Response to the Home Affairs Committee domestic abuse inquiry report

David Tucker, College of Policing lead for Crime and Criminal Justice, said:

“The vast majority of vulnerable people who come into contact with police are dealt with incredibly well by officers and staff.

“We share the ambition of the Home Affairs Select Committee and others to improve the systems that support victims of domestic abuse and stalking.

“Investigations where someone is vulnerable often take longer, are more complex and require different skills so police now have a consistent training programme for vulnerability, including specific content on domestic abuse and stalking. We have now made this course part of the compulsory recruit training that is being introduced nationally.

“The training was tested on more than 9,000 officers across seven police forces. We wanted the voices of victims to be central to this training and we interviewed victims, or in the tragic cases where the victim had been murdered, we interviewed their relatives. We have also developed specific domestic abuse training with the charity SafeLives which emphasises the impact of coercive and controlling behaviour.
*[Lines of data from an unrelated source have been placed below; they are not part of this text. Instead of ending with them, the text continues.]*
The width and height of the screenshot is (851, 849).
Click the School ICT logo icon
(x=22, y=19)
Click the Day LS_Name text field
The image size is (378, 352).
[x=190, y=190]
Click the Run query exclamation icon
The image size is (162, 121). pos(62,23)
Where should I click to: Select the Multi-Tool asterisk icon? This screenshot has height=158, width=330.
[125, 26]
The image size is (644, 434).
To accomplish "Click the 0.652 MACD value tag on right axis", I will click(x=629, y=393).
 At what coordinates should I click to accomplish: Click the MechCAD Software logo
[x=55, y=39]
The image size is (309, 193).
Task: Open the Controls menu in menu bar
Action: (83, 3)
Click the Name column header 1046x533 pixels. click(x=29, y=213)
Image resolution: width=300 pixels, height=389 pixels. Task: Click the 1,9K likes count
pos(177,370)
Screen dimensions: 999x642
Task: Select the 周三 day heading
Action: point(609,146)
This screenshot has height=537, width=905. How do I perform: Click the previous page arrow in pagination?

“But we have to recognise that police training alone will not tackle this problem. It must form part of a system approach so victims report abusive behaviour, get the right support and perpetrators are brought to justice."

Contact Information

Jason Lavan

Media Relations Manager

College of Policing

Notes to editors

  • How are police officers trained in domestic abuse?  
    There are two approaches to training supported by the College of Policing. The first is vulnerability training. This supports officers and staff to identify vulnerabilities in others and the situations which cause risk of harm.
    Effective risk management steps are only possible if police are able to recognise the causes of those risks. This training is incorporated into the new recruit training programme as well as being available for forces to upskill serving officers and staff.
  • The specific domestic abuse training, DA Matters, is available for forces to use to upskill their responders. It is focused on developing understanding of coercive and controlling behaviour.
  • Forces decide what training is required for their officers and staff.